[SSI] CFS, mount options and NFS

SourceForge Headquarters 225 Broadway Suite 1600 San Diego, CA 92101 +1 (858) 454-5900

Before deciding on the mount options one might have for CFS and
what they might mean, I'd like to understand what is available for
NFS.  My understanding (which I hope someone will correct if it is
wrong), goes like this:

Physical filesystems (like ext2, ext3, XFS, ...) can be mounted 
-o sync  (turning into MS_SYNCHRONOUS in the the kernel) or not.
If they are not -o sync, then all operations are asynchronous, which
not only means writes but also creates, unlinks, renames, chmods, etc.
The -o sync means that all page writes are commited, which means
directory pages and data pages but does not include inodes.  This 
means, for example, that a file create could be lost on a reboot.
I'm not sure what prompts a inode to get written out?
Maybe not all physical filesystem work this way?  JFS?
These are not the semantics I'm used to.  I think the Unix OSs
always do meta-data operations (like create, unlink, rename, etc.)
synchronously (either to disk or to a journal).  Data is written
async unless the file was opened O_SYNC.

NFS can export a filesystem in NFSEXP_ASYNC mode or not (default
is not).  If it is not ASYNC, then at the end of each operation
all data and meta-data is commited to the physical filesystem
(either to disk or the journal), whether or not the physical
filesystem was mounted -o sync.  If the filesystem is
exported NFSEXP_ASYNC, then it is left up the physical filesystem,
which will do data and directories synchronous if mounted with
-o sync but will never guarantee anything about inodes.
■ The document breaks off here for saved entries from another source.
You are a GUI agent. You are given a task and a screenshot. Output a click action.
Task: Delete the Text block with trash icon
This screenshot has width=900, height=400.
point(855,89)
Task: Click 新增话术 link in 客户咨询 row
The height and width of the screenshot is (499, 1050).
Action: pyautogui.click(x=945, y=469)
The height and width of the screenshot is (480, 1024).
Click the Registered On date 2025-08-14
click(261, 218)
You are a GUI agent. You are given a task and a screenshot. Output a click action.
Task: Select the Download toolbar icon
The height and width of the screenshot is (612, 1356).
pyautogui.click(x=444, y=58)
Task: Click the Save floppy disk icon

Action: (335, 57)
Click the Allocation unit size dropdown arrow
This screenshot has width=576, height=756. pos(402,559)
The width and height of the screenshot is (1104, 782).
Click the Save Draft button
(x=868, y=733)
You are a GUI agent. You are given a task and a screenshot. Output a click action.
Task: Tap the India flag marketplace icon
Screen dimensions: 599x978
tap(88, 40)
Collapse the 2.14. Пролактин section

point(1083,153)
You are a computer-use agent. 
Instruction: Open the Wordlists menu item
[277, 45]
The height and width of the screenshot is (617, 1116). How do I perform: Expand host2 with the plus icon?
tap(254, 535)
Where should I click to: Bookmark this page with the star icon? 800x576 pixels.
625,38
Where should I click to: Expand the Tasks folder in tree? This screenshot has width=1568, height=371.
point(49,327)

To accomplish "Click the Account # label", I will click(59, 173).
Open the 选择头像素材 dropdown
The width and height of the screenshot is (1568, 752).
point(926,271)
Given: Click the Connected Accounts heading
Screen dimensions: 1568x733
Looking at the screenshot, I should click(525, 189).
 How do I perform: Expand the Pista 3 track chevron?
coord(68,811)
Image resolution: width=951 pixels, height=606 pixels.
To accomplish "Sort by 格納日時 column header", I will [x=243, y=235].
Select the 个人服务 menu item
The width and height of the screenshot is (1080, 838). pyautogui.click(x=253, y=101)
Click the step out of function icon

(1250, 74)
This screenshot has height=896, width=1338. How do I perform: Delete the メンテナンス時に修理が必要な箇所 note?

On the NFS client, the NFS mount can be -o sync or not.  The only
difference is that with -o sync, you don't employ the biod's to 
asynchronously write pages of data to the server.  The NFS mount
can also be -o noac  (no attribute cache).  This implies -o sync
and also means the inode attributes are never trusted at the client
and must be re-obtained on almost all operations.  The NFS
mount can be either soft or hard.  If it is soft, the application will
see errors if a requested operation exceeds the retry count.
Subsequent operations done after the server returns might work, 
however.  If it is hard, the system just retries forever or until
the user interrupts it (if -o intr is set).

So what do the combinations means:

a. pfs not sync; share sync; nfs client not sync, hard
        - default
        - everything pretty synchronous except biod's can do writes
          from the client  
b. pfs not sync; share async; nfs client not sync, hard
        - everything pretty async;
        - client operations are sync to server except for data which can
           go thru the biods
        - everything at the server is async so nothing is commited until
           long after the client node has been told it is done.
        - very fast mode;  probably real problems to do failover;
c. pfs -o sync; share sync; nfs client not sync, hard
        - same as a, pfs -o sync doesn't matter given share of sync
d. pfs -o sync; share async; nfs client not sync, hard
        - meta data operations have the directory written synchronously
           but not the inode;
        - data is async from the client but sync at the server
        - hard to do failover because some inode operations that said
           they were done may never have been written to disk;
e. any of the above with nfs client -o sync mount
        - just affects whether writes can go via the biod's or not;
        - with -o sync, the client can see out-of-space errors
            synchronously;  with biod's, the failure has not way to be
            reported.
f. any of the above with nfs client -o noac mount
        - same as e) but on each operation the client inode must be refreshed
          from the server
g. any of the above with nfs client -o soft
        - errors are reported after some number of retries to the server;
        - if you are not -o sync, the errors may go the biod and be reported
                on the next write or close;
        - an error doesn't mean the operation didn't happen; maybe the
            response was lost.